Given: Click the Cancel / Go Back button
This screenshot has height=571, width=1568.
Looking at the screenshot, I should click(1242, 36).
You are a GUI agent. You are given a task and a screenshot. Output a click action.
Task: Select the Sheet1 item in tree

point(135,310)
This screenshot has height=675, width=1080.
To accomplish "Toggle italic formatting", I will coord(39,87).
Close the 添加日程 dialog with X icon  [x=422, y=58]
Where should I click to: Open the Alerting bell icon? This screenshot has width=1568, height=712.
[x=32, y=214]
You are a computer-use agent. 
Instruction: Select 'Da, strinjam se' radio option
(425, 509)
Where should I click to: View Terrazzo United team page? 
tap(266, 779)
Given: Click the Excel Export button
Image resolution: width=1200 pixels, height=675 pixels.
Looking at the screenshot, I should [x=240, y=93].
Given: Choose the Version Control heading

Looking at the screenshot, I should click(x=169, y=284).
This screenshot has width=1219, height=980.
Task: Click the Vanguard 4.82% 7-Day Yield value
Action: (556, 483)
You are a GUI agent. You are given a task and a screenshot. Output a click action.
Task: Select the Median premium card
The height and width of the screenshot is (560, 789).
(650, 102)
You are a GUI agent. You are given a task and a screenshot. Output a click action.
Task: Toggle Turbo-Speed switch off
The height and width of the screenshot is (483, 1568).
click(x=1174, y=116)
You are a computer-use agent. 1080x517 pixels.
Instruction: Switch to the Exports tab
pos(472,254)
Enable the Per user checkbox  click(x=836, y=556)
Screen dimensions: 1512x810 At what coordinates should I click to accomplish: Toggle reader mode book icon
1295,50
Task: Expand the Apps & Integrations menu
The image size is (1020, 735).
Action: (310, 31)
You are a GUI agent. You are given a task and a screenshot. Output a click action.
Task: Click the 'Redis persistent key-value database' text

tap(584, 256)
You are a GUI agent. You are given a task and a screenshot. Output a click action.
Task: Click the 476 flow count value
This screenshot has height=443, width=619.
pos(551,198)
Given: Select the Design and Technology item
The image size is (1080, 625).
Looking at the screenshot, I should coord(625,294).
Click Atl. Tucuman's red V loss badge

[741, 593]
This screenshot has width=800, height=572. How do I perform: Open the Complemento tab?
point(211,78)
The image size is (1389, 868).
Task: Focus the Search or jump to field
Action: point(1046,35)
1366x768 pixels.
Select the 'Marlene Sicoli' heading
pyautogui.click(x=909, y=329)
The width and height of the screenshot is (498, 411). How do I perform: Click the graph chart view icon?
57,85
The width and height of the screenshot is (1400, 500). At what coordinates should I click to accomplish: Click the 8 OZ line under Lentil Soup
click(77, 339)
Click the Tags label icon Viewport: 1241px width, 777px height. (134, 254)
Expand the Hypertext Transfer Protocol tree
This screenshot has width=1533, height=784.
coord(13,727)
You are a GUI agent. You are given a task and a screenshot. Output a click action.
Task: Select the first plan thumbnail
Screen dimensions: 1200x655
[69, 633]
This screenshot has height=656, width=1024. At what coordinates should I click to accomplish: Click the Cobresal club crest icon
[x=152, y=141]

- **Task to carry out**: Extract from the data every line where "computer" shows up.

- **Exercise solution**:
You are a computer-use agent. 
You are a computer-use agent. 1080x517 pixels.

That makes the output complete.